Task details –
In your copy, include every entry exactly as written but no pictures.

Segment Open

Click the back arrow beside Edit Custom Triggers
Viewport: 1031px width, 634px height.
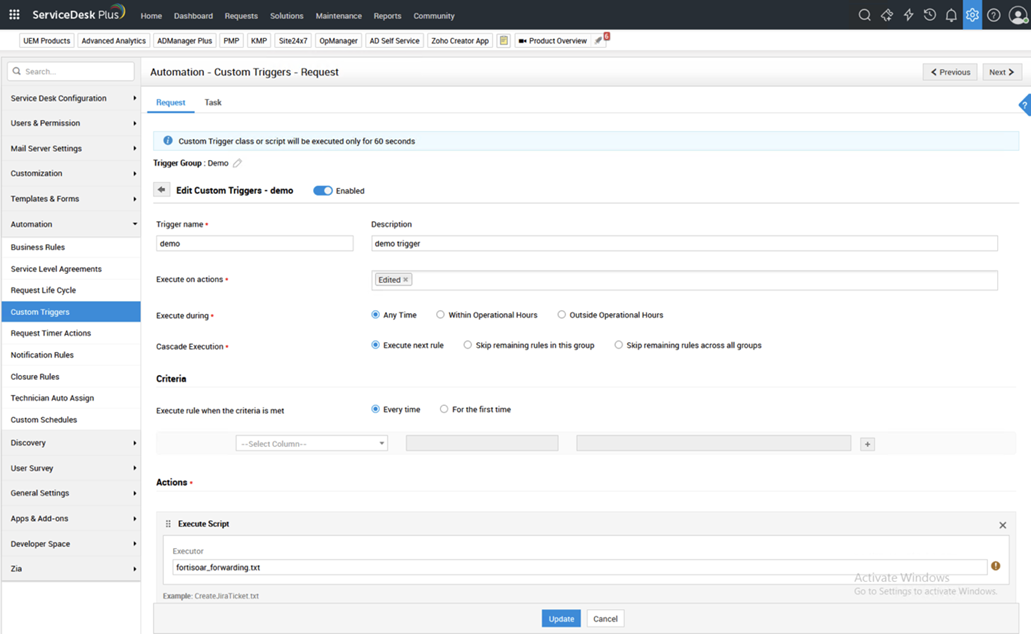point(161,190)
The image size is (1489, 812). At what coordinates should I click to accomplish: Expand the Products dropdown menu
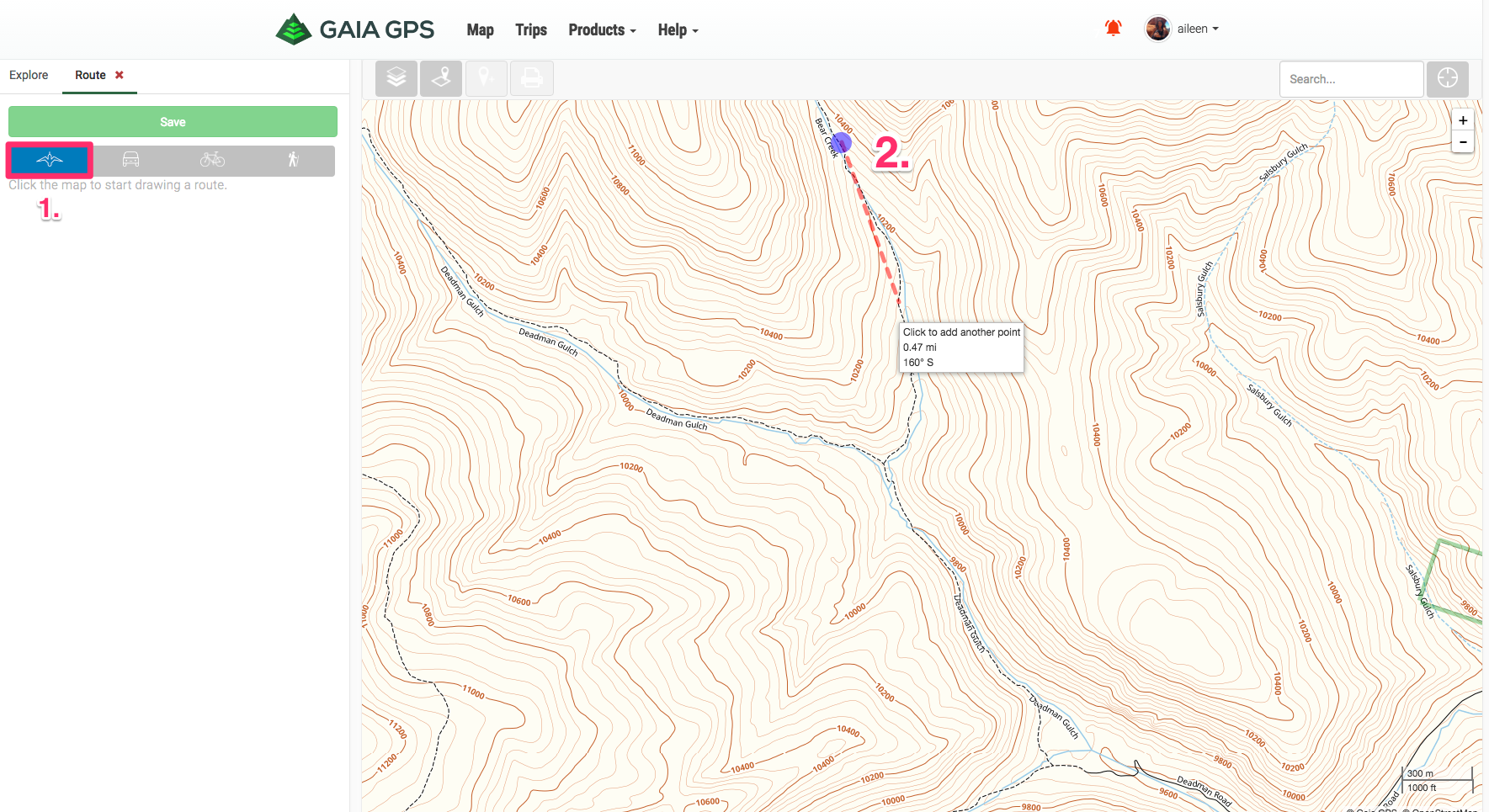tap(602, 30)
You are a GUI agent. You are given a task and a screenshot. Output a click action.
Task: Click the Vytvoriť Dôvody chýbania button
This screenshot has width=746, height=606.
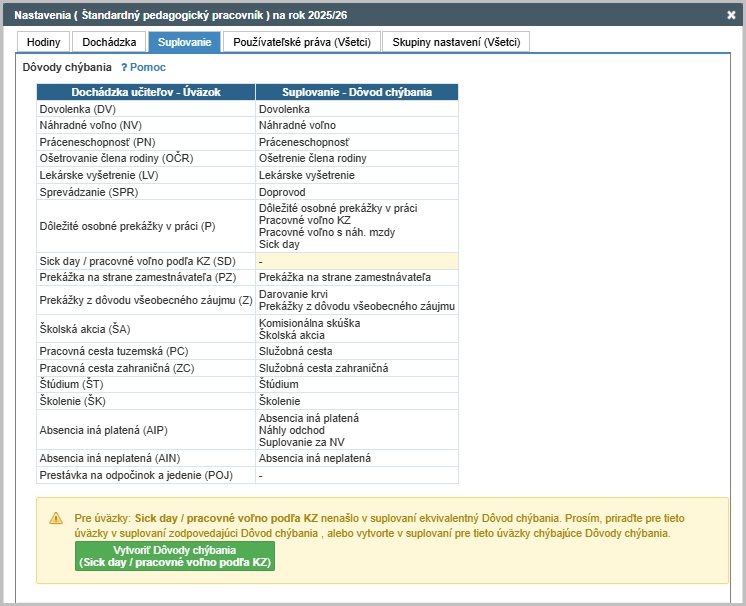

Segment Closed

Answer for the task –
Click the back arrow beside Edit Custom Triggers
Viewport: 1031px width, 634px height.
point(161,190)
The image size is (1489, 812). At what coordinates should I click to accomplish: Expand the Products dropdown menu
tap(602, 30)
You are a GUI agent. You are given a task and a screenshot. Output a click action.
Task: Click the Vytvoriť Dôvody chýbania button
This screenshot has width=746, height=606.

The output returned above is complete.